My 96 Altima manual says the Dexron II power steering fluid is recommended. However, when I went to Walmart today, the technician at the auto department referred me to any power steering fluid brand. He said as long as not Honda, any brand can be used. Is it true? I do not see the so-called Dexron II on the shelf at all.


----------



## Asleep (Jan 19, 2003)

dexron II is trans fluid. power steering fluid and trans fluid are both basically hydraulic fluids. either one will work.


----------



## altima96gxe (Apr 23, 2004)

Asleep_94_Altima said:


> dexron II is trans fluid. power steering fluid and trans fluid are both basically hydraulic fluids. either one will work.


Then does Dexron II mix with power steering fluid? In another words, can I add power steering fluid to the current Dexron II in the power steering system?

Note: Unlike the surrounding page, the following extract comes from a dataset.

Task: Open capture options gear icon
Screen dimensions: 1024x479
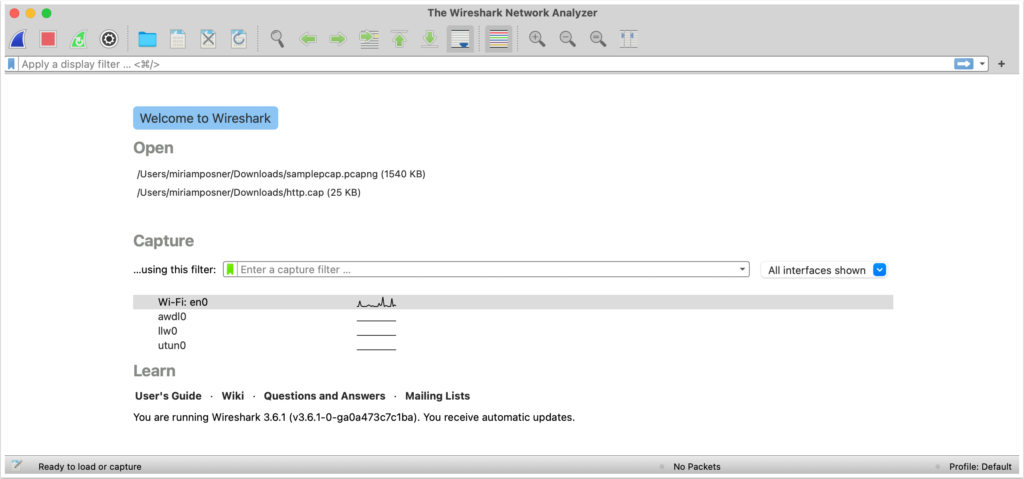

In addition, why Nissan can use any power steering fluid but Honda can't?

Thanks for info!


----------



## Asleep (Jan 19, 2003)

honda has a "special" fluid they use and to be honest with you, i dont know why you cant mix on those cars. i do know though, that if you mix and its still under warranty, you will void the warranty. as far as mixing dextron and p/s fluid together, im not going to say that its perfectly safe as im sure someone will provide evidence to the contrary, but i know that in the 15 or so years ive been working on cars, ive never seen one fail because of it...


----------



## altima96gxe (Apr 23, 2004)

Asleep_94_Altima said:


> honda has a "special" fluid they use and to be honest with you, i dont know why you cant mix on those cars. i do know though, that if you mix and its still under warranty, you will void the warranty. as far as mixing dextron and p/s fluid together, im not going to say that its perfectly safe as im sure someone will provide evidence to the contrary, but i know that in the 15 or so years ive been working on cars, ive never seen one fail because of it...


In that case, where can I buy Dexron II? I do not see that in either Walmart, AutoZone, or Kragen. Thanks!


----------



## Asleep (Jan 19, 2003)

you dont see dextron II anymore because it is now dextron III.  they made it "better" i guess.


----------



## KA24Tech (Feb 2, 2004)

Power steering fluid is Dextron II/III ATF but it has sometimes has addatives that make it unique to the company that made it (and really expensive). They rely on people not knowing that it doesn't have to be a power steering fluid. The Hondas differ in their fluid because it is a mineral oil base. If you don't have any leaks adding Dextron II/III ATF won't hurt anything. I'm pretty sure Wal-Mart has it next to the motor oil just look for the automatic transmission fluid.

Troy


----------